GASOLHEADS
1,2,3... und Tschüß
Die Uhr tickt, und wenn Ihr das hier lest, ist es vielleicht schon vorbei.
Am 29.03. werden die Kings of Marseille so ihr offizieller
Titel in ihrer Heimatstadt ihrem selbst gesetzten Haltbarkeitsdatum
folgend von der Bildfläche verschwunden sein, natürlich nicht
ohne vorher noch ein zünftigen Abgesang veranstaltet zu haben. Schade
gerade weil sie sich mit ihren Platten und Konzerten in den letzten Jahren
nicht wenige Freunde gemacht hatten, und nun eigentlich die Zeit zum richtigen
Durchstarten gekommen wäre. Doch da sind die quirligen Franzosen,
die besonders durch ihre frische und unverkrampfte Herangehensweise überzeugten,
konsequent. Schluss ist Schluss.

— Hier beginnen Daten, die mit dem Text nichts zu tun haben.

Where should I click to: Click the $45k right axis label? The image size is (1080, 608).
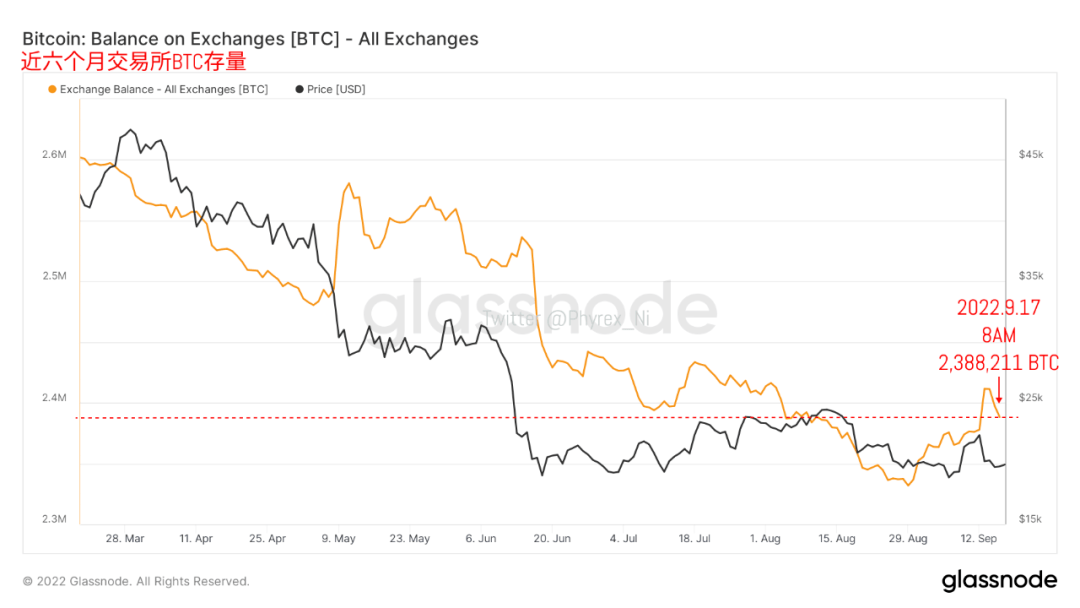[1031, 155]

Uns beehrten sie immerhin noch im Dezember
in der Groove Station, so dass wir die Brüder Pascal (PG) und Olivier
(OG) noch fürs Revolverblatt ausquetschen konnten.

Backstage-Gasolheads mit Venusshells und Revolver Crew
UC: Das ist ja schade, zu hören, dass Ihr Euch
demnächst auflösen wollt, also die Band, ist das wirklich war?

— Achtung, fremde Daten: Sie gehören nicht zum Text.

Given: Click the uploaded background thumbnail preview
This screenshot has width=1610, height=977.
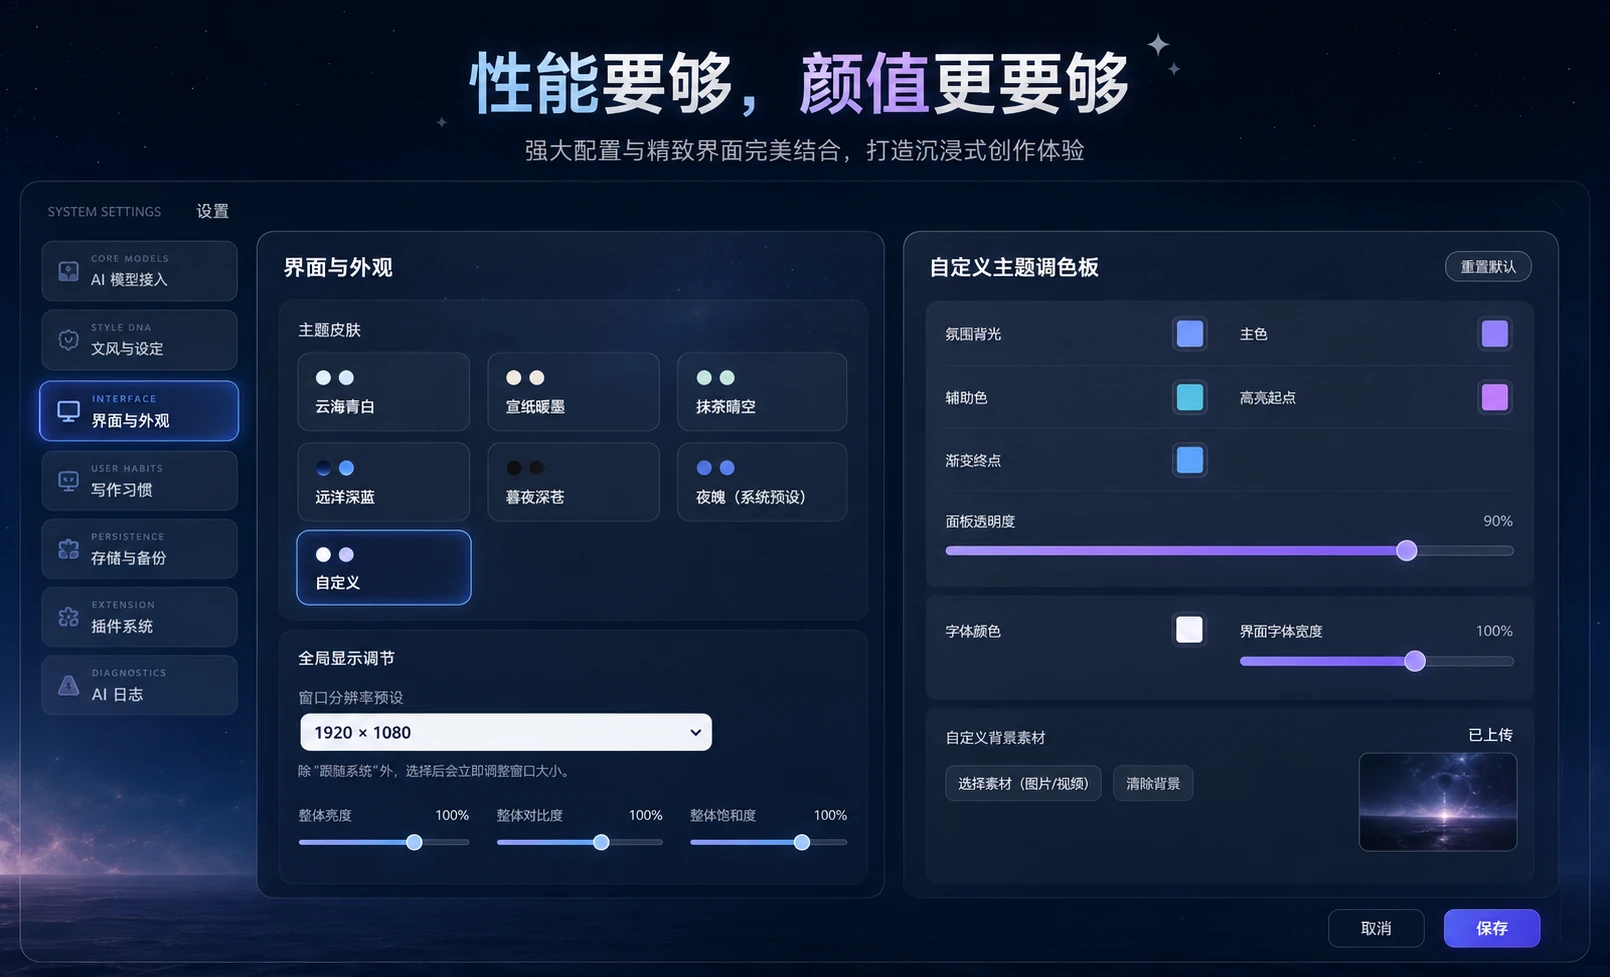Looking at the screenshot, I should (x=1438, y=802).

PG: Ja, das stimmt und war von Anfang an so geplant.
UC: Ihr hattet also von vornherein nur eine limitierte
Zeit?
PG: Ja, wir hatten von Anfang an von, nur drei Platten zu machen. Drei
sind echt genug. Was willst Du als Punkrock Band nach drei Platten noch
sagen? Nicht die Zeit war begrenzt, aber die Anzahl de Platten, die wir
machen wollten. (Full Stereo Crash, Sixty Second Swingers,
Lying Shooter Position alle Lollipop-Rds + Red
Wine and White Russian Sampler-10 auf Dead Beat Rec., USA)
UC: OK, aber die Platten sind ja auch alle sehr
kurz, etwa so wie Zeke-Platten, ein bisschen mehr als 20 Minuten...
OG: Schau Dir die Ramones an, die wurden schlecht nach den ersten drei
Platten...
PG: Und die Clash auch... und viele andere. Punkrock Bands sollten nicht
mehr Platten machen
UC: OK, So manche Punkrock Band verpulvert ihre
ganze Energie mit der ersten Platte, und vielleicht sind auch die zweite
und dritte noch OK. Andre Bands werden aber auch von Platte zu Platte
besser, wie z.B. Rocket From The Crypt...
PG: Ja, da stimme ich zu, aber... wir würden nicht besser werden,
haha.
UC: Ich muss aber sagen, Eure 2. Platte ist besser
als die 1. Die geht mehr ab und hat eingängigere Songs. Vielleicht
ist es auch nur die Produktion, die besser ist...?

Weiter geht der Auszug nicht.